I'm not sure this would be productive in the long run: you would still 
have to type the & when entering floating-point literals at the command 
line, so that "script-only" command would get in the way of learning 
"true" Vim floating-point language, the way mswin.vim gets in the way of 
learning "true" normal-mode commands.

Once you'll have learnt that, in Vim, floating-point literals are 
distinguished by an & prefix (and MUST be typed that way at the 
keyboard), it will "feel normal" to write them the same way in scripts.

OTOH, when you use ":scriptencoding latin1" in a script created while 
'encoding ' is set to UTF-8, you still type é (e-acute) as é, it is 
entered into memory as a UTF-8 é, translated to a Latin1 é when the 
script is saved to disk, read back with no translation when sourced and 
correctly interpreted as é after the ":scriptencoding" command, but you 
never see it as anything else than é. Similarly for any other letter.

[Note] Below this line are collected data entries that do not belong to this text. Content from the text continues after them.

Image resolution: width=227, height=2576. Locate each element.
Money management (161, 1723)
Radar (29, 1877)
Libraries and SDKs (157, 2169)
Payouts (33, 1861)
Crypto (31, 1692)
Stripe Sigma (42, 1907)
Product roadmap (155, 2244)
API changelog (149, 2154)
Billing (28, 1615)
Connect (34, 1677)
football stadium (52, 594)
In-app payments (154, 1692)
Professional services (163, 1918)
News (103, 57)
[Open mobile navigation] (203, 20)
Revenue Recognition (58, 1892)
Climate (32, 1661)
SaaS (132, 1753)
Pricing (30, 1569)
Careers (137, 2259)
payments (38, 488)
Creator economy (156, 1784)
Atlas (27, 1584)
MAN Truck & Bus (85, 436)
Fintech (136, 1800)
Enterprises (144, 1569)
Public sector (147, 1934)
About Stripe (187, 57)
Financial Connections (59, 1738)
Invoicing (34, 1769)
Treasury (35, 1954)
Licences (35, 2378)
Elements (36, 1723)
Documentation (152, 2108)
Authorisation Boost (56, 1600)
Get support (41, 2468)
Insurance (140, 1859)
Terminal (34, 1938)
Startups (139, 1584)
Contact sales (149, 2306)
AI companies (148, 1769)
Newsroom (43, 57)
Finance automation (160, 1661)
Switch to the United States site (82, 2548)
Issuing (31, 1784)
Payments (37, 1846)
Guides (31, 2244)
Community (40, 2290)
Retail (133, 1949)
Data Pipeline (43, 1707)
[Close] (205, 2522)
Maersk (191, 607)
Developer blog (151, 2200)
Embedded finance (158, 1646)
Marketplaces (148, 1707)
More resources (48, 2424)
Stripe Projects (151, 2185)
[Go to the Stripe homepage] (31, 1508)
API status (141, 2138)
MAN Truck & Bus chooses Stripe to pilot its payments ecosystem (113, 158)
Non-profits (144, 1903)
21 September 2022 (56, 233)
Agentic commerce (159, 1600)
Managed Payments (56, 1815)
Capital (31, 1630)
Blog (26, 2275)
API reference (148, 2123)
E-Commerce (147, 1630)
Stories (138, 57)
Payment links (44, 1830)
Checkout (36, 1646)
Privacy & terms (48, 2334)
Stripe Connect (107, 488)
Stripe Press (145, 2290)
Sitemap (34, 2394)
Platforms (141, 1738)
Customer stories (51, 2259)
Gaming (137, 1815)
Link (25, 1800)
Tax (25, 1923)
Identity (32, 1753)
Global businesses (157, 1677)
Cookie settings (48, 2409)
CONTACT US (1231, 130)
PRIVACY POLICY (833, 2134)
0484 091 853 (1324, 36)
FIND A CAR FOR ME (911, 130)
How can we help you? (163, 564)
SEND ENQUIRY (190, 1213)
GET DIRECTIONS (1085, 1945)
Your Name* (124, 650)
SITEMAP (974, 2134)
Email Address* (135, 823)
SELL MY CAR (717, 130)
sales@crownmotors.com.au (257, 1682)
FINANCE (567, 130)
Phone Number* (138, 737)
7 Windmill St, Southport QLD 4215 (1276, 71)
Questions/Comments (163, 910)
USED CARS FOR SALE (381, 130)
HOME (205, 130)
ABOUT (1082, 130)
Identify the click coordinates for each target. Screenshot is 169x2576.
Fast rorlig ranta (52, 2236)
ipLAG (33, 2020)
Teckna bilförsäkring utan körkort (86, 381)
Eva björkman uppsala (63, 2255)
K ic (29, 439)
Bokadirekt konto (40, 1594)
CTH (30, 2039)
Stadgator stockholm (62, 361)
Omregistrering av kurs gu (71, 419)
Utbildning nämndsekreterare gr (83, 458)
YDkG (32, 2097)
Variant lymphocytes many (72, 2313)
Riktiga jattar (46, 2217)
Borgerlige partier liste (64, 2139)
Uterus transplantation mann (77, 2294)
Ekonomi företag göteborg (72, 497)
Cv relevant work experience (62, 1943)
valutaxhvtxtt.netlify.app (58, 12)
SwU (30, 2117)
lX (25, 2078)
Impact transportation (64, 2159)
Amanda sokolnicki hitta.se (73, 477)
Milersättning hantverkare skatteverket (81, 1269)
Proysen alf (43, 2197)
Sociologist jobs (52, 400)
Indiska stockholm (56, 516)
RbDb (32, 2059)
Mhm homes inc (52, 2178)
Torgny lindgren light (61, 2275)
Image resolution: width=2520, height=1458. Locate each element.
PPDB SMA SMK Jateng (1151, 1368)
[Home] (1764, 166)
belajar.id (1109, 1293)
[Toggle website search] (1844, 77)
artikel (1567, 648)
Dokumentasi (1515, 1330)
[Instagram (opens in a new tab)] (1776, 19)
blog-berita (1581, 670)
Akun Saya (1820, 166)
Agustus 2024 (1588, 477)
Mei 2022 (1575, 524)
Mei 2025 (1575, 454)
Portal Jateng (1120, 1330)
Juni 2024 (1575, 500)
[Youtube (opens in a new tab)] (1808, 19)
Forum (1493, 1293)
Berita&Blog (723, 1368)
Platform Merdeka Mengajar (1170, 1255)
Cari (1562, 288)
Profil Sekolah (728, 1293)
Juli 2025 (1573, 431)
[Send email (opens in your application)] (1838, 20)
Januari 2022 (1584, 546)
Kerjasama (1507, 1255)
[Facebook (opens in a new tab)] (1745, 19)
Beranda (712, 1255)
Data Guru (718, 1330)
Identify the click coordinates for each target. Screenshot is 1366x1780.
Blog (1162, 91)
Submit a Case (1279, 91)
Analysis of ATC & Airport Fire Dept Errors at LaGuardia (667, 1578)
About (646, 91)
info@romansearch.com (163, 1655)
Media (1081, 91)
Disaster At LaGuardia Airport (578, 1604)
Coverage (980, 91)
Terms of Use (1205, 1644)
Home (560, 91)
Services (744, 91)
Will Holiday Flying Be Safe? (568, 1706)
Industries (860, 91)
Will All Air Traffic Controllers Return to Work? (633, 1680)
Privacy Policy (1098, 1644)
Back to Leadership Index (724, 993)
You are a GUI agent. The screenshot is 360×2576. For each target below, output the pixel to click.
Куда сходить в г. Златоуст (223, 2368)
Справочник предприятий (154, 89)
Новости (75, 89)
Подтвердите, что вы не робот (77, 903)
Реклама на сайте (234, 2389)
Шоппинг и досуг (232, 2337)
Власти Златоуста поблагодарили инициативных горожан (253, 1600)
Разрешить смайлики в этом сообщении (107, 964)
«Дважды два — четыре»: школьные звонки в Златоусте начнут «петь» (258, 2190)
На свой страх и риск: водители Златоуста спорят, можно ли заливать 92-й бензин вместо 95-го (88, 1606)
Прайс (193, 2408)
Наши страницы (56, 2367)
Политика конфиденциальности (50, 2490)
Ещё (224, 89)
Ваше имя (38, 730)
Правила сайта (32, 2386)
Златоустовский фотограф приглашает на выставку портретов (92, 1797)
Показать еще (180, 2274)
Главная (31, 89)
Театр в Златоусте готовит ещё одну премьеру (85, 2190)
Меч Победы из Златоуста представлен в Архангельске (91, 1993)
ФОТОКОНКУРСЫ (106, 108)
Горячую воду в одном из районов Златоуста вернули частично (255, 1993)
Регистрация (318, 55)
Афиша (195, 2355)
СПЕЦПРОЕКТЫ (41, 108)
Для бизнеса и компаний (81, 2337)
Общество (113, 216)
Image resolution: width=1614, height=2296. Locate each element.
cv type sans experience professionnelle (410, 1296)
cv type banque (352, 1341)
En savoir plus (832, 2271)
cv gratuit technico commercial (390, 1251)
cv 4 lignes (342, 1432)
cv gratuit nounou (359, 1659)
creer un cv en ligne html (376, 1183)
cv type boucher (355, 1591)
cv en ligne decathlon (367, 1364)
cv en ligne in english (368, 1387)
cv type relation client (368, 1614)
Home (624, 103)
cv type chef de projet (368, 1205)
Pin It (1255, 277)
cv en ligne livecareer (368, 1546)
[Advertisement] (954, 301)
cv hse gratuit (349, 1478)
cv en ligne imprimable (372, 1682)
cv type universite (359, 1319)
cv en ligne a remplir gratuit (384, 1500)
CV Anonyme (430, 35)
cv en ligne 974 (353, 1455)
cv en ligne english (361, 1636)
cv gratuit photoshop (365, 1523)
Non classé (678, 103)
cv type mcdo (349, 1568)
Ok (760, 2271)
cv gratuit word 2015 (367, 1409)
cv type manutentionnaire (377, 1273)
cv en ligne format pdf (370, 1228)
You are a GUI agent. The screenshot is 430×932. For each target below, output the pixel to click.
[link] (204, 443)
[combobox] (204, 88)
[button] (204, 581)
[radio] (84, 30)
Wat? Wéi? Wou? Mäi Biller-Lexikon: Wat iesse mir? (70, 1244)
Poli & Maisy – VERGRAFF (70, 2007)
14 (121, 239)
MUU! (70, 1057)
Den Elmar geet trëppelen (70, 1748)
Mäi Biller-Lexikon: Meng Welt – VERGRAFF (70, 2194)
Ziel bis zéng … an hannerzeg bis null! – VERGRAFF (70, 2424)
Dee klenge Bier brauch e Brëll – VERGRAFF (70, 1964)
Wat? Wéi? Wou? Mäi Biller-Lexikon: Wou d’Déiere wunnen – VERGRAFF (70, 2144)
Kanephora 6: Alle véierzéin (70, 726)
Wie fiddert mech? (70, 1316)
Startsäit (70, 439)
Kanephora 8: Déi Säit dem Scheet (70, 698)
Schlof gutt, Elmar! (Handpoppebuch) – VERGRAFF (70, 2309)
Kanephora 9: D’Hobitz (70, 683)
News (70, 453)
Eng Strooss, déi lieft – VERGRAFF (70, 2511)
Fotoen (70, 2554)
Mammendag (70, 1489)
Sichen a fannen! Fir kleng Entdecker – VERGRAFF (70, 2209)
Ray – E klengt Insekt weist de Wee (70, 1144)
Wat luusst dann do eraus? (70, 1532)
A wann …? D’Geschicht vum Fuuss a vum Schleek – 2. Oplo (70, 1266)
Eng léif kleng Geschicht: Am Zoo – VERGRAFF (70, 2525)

How many times will we have to repeat: Vim is not Notepad, Vim is not 
Emacs, Vim is not BASIC and Vim is not C. Don't try to force it to 
behave as one of them, that's not how it works.


Best regards,
Tony.
-- 
Newlan's Truism:
        An "acceptable" level of unemployment means that the government
economist to whom it is acceptable still has a job.